9.3 Interview Relevance

  • Power mode trade-off questions.
  • Wake-up sources and clock restoration discussions.

10. Resources

10.1 Essential Reading

  • Making Embedded Systems by Elecia White - Power and reliability topics.
  • STM32F3 Reference Manual by ST - PWR and RCC chapters.

10.2 Video Resources

  • STM32 low-power modes tutorial.
  • Measuring current in embedded systems.

10.3 Tools & Documentation

  • Multimeter or power profiler: Measure current draw.
  • STM32CubeIDE: Build and debug.

11. Self-Assessment Checklist

11.1 Understanding

  • I can explain differences between power modes.
  • I can restore clocks after wake.
  • I can measure current accurately.

11.2 Implementation

  • Mode transitions work reliably.
  • Current measurements logged.
  • Wake sources verified.

11.3 Growth

  • I can design a power budget for a device.
  • I can select wake sources for a product.
  • I can explain power trade-offs in interviews.

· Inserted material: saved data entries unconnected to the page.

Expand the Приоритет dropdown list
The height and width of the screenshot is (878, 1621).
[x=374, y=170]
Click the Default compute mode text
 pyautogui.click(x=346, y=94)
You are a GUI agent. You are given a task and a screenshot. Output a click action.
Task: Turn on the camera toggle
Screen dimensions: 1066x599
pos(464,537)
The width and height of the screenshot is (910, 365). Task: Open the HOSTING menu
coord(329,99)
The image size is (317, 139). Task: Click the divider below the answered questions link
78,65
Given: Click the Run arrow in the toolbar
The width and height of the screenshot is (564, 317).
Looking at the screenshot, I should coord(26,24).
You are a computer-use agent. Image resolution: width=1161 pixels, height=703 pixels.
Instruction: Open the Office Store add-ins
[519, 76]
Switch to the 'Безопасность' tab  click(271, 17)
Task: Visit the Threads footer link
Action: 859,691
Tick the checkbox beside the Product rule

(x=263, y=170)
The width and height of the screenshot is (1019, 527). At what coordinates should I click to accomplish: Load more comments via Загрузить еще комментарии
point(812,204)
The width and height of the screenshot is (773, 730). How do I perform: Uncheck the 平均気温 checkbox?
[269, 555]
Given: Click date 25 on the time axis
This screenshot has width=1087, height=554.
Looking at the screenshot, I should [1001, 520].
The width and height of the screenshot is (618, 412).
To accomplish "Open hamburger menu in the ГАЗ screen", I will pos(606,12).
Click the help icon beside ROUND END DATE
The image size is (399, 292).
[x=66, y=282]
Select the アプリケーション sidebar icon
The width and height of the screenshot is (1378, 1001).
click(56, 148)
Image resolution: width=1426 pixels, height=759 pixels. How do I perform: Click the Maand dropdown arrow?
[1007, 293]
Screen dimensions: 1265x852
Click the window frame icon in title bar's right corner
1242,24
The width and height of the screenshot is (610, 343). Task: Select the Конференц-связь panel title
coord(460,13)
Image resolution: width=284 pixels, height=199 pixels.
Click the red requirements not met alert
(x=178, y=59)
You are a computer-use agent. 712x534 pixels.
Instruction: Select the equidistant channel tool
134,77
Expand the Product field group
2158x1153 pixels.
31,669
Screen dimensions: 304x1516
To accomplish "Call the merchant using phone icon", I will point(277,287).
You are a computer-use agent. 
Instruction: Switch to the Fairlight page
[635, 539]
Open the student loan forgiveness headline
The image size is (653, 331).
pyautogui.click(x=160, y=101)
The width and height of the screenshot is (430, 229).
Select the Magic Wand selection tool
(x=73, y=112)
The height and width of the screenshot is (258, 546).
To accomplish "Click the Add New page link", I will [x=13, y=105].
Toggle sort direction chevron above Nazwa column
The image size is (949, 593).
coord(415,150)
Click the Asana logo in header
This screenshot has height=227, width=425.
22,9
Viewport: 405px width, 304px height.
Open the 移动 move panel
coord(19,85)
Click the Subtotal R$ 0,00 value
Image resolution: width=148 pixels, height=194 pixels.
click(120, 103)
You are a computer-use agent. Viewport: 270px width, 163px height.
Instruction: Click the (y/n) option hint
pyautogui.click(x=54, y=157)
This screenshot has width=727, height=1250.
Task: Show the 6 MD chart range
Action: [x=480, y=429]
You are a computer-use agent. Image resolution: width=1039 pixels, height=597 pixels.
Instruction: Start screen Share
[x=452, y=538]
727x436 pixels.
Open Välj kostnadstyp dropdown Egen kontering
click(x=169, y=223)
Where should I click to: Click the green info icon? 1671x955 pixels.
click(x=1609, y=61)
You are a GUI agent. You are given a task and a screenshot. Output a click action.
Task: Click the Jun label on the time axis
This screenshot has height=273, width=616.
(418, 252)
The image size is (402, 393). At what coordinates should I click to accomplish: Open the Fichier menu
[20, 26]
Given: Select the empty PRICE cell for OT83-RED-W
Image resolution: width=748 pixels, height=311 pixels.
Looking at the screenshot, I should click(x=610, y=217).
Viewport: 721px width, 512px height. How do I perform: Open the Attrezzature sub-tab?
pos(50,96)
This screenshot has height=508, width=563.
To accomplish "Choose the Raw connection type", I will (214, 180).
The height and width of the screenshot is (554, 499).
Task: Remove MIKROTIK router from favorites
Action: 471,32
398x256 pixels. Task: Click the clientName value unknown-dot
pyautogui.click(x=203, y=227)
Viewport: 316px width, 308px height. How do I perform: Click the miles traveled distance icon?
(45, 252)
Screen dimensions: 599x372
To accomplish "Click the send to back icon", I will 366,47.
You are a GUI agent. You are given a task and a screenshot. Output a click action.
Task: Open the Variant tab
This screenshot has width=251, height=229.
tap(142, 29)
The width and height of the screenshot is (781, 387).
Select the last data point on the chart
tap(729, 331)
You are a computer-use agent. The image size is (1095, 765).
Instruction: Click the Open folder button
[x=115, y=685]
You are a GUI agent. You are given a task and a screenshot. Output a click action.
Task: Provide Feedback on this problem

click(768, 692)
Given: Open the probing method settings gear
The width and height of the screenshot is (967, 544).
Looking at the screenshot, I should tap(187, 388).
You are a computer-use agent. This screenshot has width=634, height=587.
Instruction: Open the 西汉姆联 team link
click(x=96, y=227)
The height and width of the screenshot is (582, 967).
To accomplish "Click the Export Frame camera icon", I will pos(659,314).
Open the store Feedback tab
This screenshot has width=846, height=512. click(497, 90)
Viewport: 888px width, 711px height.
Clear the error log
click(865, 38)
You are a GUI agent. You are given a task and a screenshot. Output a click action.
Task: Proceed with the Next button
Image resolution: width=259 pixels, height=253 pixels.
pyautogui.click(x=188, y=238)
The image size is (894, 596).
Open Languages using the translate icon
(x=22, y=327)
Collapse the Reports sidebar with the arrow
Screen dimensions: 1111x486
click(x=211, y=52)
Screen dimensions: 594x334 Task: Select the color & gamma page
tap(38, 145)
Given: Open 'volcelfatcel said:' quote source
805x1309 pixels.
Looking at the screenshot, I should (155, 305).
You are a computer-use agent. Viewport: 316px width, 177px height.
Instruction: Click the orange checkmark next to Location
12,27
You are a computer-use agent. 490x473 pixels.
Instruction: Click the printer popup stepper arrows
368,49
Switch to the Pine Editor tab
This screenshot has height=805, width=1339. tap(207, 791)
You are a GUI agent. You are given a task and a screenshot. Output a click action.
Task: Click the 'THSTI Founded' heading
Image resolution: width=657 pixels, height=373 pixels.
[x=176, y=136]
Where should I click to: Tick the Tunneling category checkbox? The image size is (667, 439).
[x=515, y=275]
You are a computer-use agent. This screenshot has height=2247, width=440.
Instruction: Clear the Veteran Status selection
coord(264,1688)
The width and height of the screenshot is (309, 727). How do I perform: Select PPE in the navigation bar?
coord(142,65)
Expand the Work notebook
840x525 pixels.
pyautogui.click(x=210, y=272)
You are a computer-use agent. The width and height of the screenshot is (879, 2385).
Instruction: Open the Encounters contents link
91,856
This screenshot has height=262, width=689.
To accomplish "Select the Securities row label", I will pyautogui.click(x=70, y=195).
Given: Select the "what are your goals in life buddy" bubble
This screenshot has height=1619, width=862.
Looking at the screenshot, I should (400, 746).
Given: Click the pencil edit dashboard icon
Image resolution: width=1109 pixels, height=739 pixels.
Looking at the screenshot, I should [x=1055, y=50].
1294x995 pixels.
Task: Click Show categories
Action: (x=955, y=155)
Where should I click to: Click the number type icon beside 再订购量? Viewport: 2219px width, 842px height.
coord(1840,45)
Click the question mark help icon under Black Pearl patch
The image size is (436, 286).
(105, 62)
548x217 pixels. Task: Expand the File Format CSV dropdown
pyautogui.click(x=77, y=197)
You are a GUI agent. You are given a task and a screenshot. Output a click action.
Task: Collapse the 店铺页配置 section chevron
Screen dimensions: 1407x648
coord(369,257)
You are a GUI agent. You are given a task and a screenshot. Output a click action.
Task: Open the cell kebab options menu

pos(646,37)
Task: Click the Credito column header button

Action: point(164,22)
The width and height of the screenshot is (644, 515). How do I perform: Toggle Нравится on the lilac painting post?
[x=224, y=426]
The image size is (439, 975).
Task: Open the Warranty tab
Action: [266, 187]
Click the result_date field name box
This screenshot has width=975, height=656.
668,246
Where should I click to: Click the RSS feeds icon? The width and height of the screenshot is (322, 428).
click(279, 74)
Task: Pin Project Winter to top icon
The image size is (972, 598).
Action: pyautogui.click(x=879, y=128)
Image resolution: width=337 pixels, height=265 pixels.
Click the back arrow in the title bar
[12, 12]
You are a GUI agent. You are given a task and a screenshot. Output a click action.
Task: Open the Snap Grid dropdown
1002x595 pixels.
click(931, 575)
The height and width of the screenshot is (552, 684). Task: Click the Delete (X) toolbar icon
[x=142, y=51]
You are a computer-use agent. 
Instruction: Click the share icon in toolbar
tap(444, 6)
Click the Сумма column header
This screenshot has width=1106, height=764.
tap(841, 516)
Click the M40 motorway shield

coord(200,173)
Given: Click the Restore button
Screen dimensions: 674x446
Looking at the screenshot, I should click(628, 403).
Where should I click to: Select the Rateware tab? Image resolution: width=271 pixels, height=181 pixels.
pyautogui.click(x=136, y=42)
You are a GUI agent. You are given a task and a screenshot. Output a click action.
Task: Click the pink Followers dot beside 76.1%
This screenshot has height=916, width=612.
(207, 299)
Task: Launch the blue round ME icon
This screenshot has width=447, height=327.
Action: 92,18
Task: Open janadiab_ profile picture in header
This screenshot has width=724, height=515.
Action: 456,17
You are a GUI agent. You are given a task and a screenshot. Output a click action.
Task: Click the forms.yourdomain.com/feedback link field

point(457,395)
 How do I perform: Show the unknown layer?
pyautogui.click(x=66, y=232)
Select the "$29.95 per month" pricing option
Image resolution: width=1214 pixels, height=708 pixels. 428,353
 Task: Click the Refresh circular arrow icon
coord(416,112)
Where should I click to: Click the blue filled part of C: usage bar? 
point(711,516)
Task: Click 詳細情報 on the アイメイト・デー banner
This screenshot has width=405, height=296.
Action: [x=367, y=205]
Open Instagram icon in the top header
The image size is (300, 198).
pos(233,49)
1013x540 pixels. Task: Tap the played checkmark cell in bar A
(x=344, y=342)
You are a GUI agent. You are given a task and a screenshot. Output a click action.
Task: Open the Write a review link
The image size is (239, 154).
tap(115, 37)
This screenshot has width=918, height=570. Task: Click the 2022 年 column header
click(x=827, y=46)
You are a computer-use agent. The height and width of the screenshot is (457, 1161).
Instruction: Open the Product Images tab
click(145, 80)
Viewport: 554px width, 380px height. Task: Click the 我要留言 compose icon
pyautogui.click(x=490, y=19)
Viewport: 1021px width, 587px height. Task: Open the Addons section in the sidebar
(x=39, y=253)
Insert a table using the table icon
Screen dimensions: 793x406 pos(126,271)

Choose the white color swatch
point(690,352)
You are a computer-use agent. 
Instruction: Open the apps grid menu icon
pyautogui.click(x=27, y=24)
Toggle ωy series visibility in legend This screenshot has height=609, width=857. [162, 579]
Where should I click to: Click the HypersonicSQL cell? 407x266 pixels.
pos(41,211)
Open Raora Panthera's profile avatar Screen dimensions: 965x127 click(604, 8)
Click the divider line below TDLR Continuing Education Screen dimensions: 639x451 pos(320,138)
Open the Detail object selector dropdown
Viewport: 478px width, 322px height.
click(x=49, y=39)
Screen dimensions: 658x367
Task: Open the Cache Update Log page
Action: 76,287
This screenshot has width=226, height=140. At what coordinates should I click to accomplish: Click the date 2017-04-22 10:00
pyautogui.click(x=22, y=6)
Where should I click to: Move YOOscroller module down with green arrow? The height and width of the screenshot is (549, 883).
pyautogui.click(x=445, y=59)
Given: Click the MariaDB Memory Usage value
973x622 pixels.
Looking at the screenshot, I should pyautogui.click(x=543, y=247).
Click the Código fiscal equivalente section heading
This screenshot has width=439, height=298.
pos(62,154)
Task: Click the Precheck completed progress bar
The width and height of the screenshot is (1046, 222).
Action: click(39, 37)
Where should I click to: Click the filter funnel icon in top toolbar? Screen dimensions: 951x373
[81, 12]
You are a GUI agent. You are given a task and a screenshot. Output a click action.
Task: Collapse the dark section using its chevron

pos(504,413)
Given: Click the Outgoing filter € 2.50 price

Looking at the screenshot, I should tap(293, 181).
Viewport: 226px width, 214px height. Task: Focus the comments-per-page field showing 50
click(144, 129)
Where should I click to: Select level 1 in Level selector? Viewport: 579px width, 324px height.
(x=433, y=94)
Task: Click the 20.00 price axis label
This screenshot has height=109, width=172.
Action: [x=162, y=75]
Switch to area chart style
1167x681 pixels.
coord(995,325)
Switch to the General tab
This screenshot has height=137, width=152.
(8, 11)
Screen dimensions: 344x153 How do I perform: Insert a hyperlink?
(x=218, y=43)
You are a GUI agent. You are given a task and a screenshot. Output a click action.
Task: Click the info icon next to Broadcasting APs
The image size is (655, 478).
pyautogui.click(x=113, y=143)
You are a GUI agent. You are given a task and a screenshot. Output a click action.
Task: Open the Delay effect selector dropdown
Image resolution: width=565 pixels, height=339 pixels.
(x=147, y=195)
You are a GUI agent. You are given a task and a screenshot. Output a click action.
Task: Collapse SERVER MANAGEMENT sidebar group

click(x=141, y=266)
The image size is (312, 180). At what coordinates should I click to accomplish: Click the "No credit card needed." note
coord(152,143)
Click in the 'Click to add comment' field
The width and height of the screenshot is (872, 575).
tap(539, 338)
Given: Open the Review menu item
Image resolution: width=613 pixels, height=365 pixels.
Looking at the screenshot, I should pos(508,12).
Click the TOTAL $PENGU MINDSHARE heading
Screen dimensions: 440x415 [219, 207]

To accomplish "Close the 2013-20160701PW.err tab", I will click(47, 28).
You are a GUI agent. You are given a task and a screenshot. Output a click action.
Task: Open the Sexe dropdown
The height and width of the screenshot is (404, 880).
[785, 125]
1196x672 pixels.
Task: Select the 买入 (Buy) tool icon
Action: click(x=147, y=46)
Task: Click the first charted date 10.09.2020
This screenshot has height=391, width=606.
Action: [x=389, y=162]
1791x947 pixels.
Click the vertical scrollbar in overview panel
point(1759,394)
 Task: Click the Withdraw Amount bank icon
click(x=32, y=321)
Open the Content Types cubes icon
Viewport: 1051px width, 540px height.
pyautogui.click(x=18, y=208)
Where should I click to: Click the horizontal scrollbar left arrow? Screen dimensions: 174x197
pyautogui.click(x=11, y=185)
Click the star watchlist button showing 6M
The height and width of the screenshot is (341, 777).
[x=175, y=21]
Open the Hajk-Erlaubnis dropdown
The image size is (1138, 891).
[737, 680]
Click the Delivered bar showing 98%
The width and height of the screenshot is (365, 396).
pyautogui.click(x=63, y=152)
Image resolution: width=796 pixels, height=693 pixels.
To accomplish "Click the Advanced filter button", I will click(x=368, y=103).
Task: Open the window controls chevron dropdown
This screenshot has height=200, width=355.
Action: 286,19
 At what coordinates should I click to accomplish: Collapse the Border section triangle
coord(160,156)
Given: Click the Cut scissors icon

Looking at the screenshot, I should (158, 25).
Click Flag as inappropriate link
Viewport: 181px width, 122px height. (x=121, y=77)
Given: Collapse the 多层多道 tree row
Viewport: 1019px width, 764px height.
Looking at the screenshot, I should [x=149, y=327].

12. Submission / Completion Criteria

Minimum Viable Completion:

  • Sleep and stop modes demonstrated.
  • Wake source verified.
  • Current logged.

Full Completion:

  • Standby mode tested.
  • Clock restoration confirmed.

Excellence (Going Above & Beyond):

  • RTC-based periodic wake implemented.